To justify the pain for working families and seniors, King echoed the most absurd of House Budget Committee chairman Paul Ryan’s rhetorical excesses, saying, “Do nothing and we’re Greece within 20 years.”
King does not back every aspect of the Simpson-Bowles commission—which proposes painful cuts that fall hardest on working families, the poor and the elderly, rather than a growth agenda, for balancing budgets. But The Portland Press Herald has written that “King has called the commission’s plan a good framework for congressional action.”
King’s Senate agenda praises Social Security and Medicare, but then goes on to say that he supports “enacting sensible, gradual reforms to ensure Social Security’s solvency,” an approach that includes “gradually increasing the retirement age, in order to protect the program for future beneficiaries.”
If a newly empowered King were to become the “bridge” Simpson and Bowles have been looking for, if he were to steer Congress toward a “grand compromise” that began to compromise Social Security, Medicare, Medicaid and the social safety net, the byproduct of the Maine senator’s increased influence could be far more damaging than the gridlock to which he so objects.
That’s why it matters that the longest-serving independent in the history of the US Congress, Vermont’s Sanders, shows far less interest in jockeying for position than in using whatever influence he has to protect seniors, help workers and assure that budgets are not balanced by taking from the poor and giving to the rich.
“I intend,” says Sanders,
to caucus with that party that will most likely support a major federal jobs program putting millions of Americans back to work rebuilding our crumbling infrastructure; supports overturning the disastrous Citizens United Supreme Court decision; supports raising the minimum wage to a living wage; supports pay equity for women workers; supports a single-payer national health care program; ends our disastrous trade policies; addresses the grotesque level of income and wealth inequality; and is prepared to aggressively address the international crisis of global warming.

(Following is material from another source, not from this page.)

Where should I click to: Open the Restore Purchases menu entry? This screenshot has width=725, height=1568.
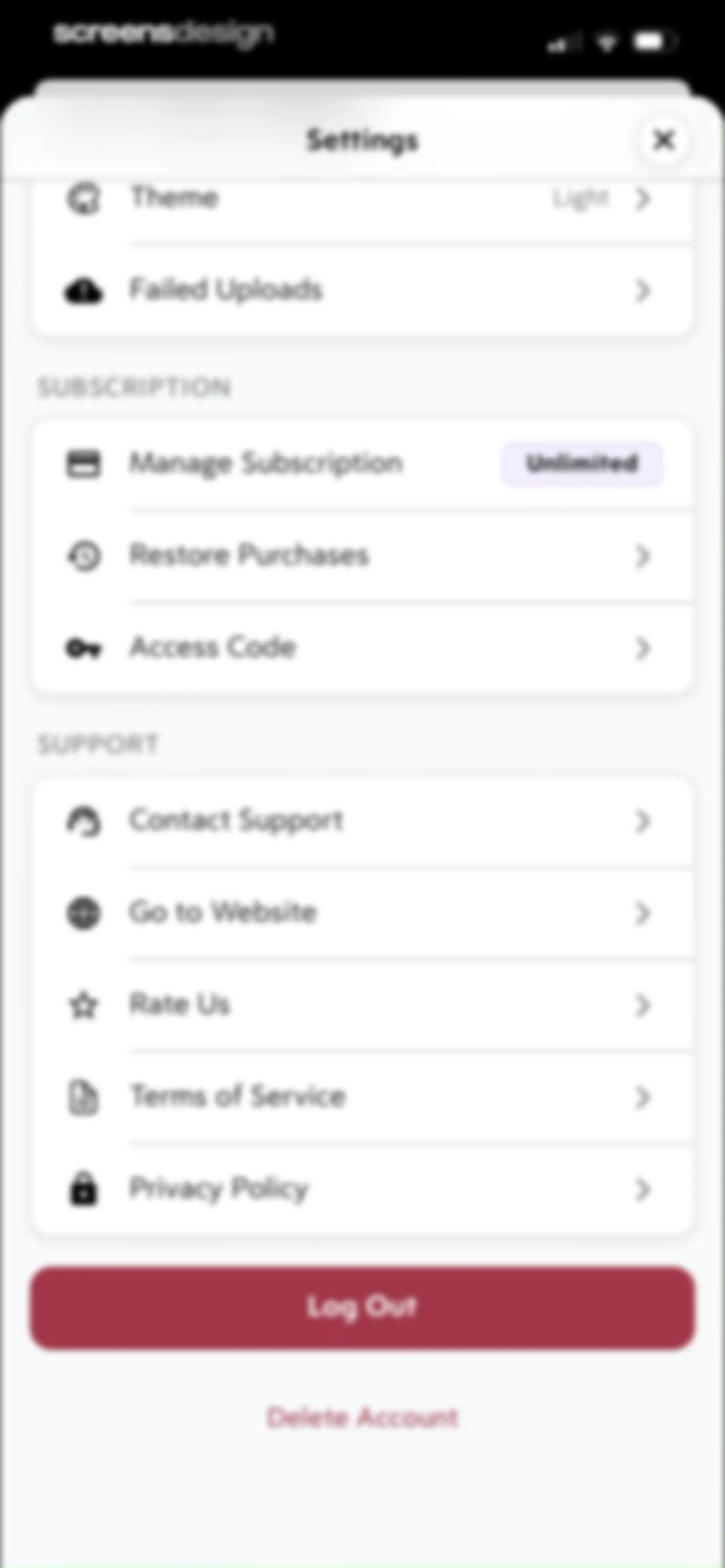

Sanders is realistic. Though he has since his election as Vermont’s sole representative to the US House in 1990 worked with Republicans on crucial issues such as trade policy, Sanders responds to questions about the party with which he might align by saying, “I could be wrong, but my guess is that will not be the Republican Party.”
Sanders gets it. It’s valuable to bust the boundaries of a broken two-party system. It’s meaningful when voters elect Greens, Libertarians, Socialists and independents. But if empowered independents turn an obsession with ending gridlock into an excuse for making unacceptable compromises and advancing bad policy, America is no better off.